US President Joe Biden. (Image: AP/Carolyn Kaster)

I’d like to write that it’s now clear that sanity has prevailed, dignity will be restored to the Oval Office, and Donald Trump will have even more time for golf and less time to damage democracy.

Not so fast. This election has turned out to be closer than most good polling and pundits predicted.

Regardless of the outcome, this is some kind of vindication for the concept of the “shy Trump voter”. Fashioned on some vague notion of “shy Tories” in the UK, the idea is that people who fear social disapproval by admitting they are willing to vote for Trump end up skewing polls with no obvious way for pollsters to correct the phenomenon.

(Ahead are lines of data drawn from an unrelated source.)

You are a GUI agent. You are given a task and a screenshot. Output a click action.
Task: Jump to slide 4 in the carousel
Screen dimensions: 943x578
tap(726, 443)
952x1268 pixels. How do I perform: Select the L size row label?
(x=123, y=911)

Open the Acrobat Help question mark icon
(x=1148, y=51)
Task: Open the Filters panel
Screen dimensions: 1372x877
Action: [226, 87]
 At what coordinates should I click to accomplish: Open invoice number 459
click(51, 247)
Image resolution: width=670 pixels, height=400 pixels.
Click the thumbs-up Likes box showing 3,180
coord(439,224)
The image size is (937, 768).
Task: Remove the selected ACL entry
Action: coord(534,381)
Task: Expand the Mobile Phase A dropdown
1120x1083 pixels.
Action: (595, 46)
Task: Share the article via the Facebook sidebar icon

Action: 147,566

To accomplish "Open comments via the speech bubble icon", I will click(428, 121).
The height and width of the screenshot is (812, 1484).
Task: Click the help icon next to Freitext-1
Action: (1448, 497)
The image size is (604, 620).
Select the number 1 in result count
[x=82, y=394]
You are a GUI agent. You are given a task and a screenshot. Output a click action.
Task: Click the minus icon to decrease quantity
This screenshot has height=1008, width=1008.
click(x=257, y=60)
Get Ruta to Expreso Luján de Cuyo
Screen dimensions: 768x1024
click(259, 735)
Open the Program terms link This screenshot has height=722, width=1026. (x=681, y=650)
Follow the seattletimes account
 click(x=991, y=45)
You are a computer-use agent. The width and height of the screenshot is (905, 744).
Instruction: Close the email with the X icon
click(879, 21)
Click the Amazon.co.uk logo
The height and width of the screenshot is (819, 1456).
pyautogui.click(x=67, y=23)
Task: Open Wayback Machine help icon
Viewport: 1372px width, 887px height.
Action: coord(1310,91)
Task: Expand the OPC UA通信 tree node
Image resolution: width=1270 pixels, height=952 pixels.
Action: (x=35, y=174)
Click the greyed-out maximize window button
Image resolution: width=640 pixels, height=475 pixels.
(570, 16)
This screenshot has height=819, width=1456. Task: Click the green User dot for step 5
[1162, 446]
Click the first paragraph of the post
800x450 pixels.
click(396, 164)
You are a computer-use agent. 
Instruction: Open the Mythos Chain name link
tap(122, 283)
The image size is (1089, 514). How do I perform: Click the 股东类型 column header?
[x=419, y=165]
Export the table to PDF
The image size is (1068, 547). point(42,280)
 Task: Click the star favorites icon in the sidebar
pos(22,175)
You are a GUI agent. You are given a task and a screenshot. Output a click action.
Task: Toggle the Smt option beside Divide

There is — as people like analyst Nate Silver of FiveThirtyEight have said repeatedly and with compelling evidence — zero evidence for the shy Trump-voter effect. But that’s a technical discussion about the value of polling in general that we’ll have plenty of time for over the coming months and years.

But let’s just note that people who attend openly racist political rallies probably don’t have a huge problem admitting to pollsters that they support a candidate with racist policies.

The best guess at the time I write is that Biden will win the presidency, but only just. And Democrats will likely not regain control of the Senate. The political and economic implications of this outcome would be significant.

But that outcome alone will be good for the United States economy in the medium run.

It would reduce the risk of trade wars with China or shooting wars with North Korea, both of which are bad for the economy (among other things). In addition, president Biden would do what he can to help transition the US economy to a greener one, without going all Green New Deal, and he would try to complete the Obamacare plan and make universal healthcare a right, not a privilege.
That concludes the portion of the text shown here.